Tracking social change

The micro bloggersphere in China presents more of a conundrum to the CCP. Sites such as Weibo are excellent tools for the young and educated classes to connect and vent any grievances they might have against the system, but could this eventually lead to civil unrest and pose a potential threat to the authorities? The answer, for now, would have to be no. As Professor Ke highlighted during his talk to IPREX members, the government monitors these sites very stringently and it can see exactly what is being said, by whom and it can sieve the influential bloggers from the sheep. In actual fact, the use of micro-blogging in China can be seen as beneficial to the Party.



When one looks back at history, all political movements which lead to successful revolutions began with groups within the intelligentsia meeting in bars and coffee houses to listen to charismatic speakers. In a country the size of China, physical meetings would be almost impossible to keep tabs on while posts on popular websites are far easier to track. Through the monitoring of social media, the CPP can precisely identify potential trouble makers and take the necessary action keeping CPP firmly in control. It has also been suggested that allowing Chinese citizens to vent their frustrations on the internet is the CCP’s equivalent of giving citizens the vote. In a democratic country, if you do not agree with the ruling party you will principally let them know when you enter the ballot box. This is something that does not exist in China, so discussing grievances on the internet is really the closest thing the Chinese people have to a vote.

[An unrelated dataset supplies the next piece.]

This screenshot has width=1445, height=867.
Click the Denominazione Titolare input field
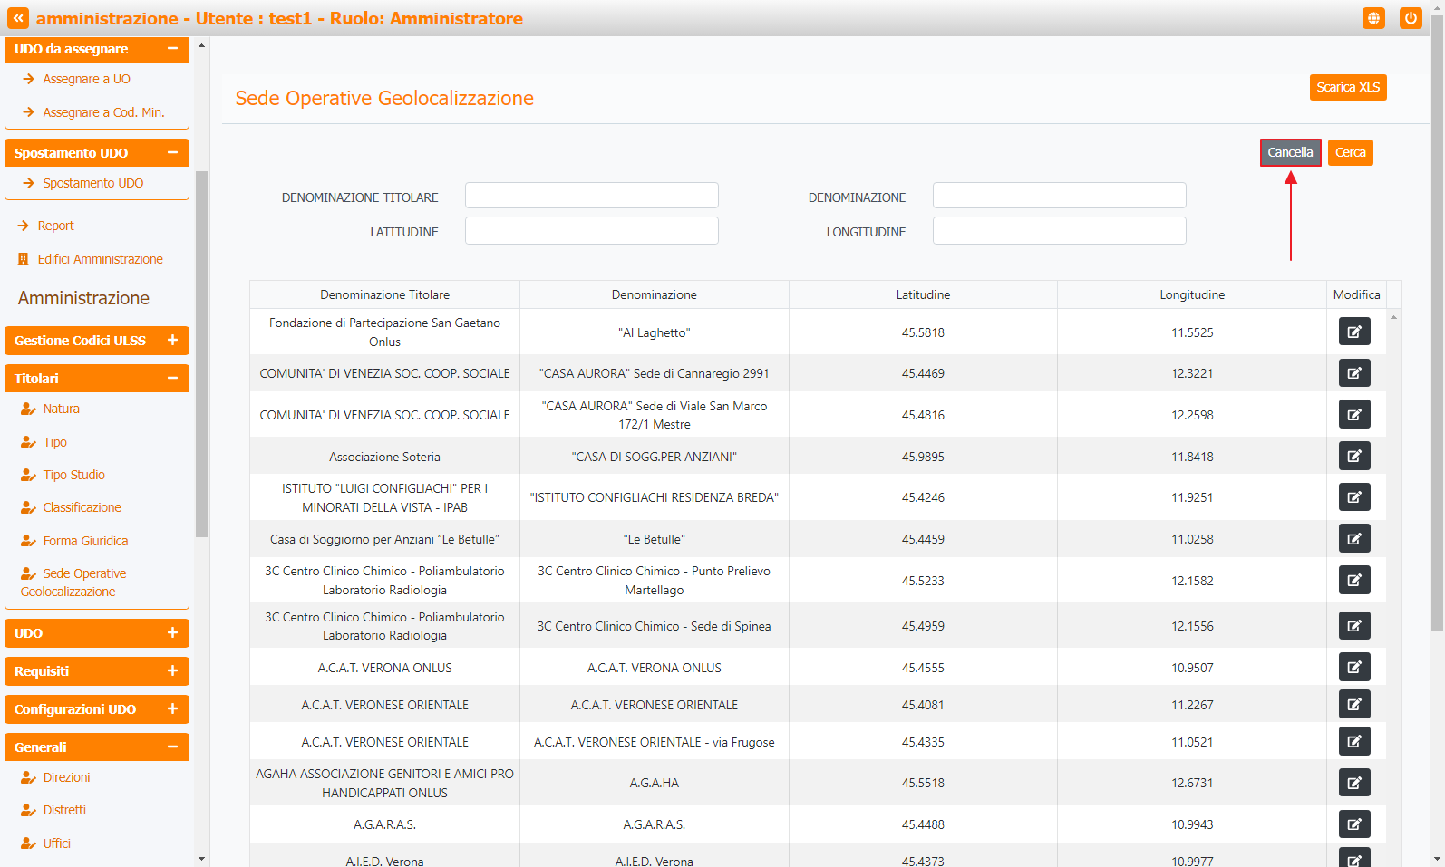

The Party also takes advantage of the populist nature of social media. The CCP can plant propaganda, for example anti US and Japanese slogans, leading to an increase in nationalistic pride and further cementing its power.

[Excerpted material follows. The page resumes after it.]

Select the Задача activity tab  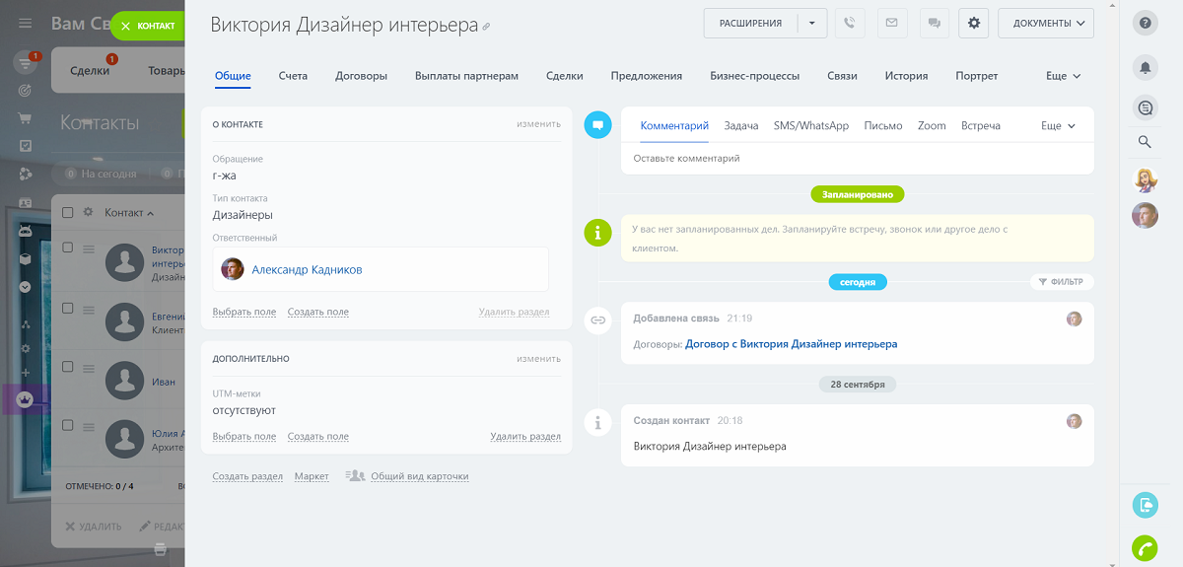pyautogui.click(x=740, y=126)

Ultimately sites such as Weibo and Renren will lead to social advantages primarily because they place pressure on the government to make policies more diversified and lead to further reform.


B2China

One of the interesting areas where social media in China completely differs to social media in the West is the fact that in general, Renren and Weibo in China are not yet used by businesses. This is understandable because social media is now well established in the West while in China it is at a much earlier stage of its evolution. Professor Ke was unable to provide a single example of a company that uses Weibo for business purposes but is convinced that this would start to happen soon. One IPREX delegate asked Mr Ke if he thought Facebook and Twitter would ever be opened up to the Chinese public; he felt that it would not, however given the vast changes that have taken place in China in the last 30 years, I would be inclined to say that one day they will be open, after all it was not that long ago that CNN and the BBC were banned, but can now quite easily be watched.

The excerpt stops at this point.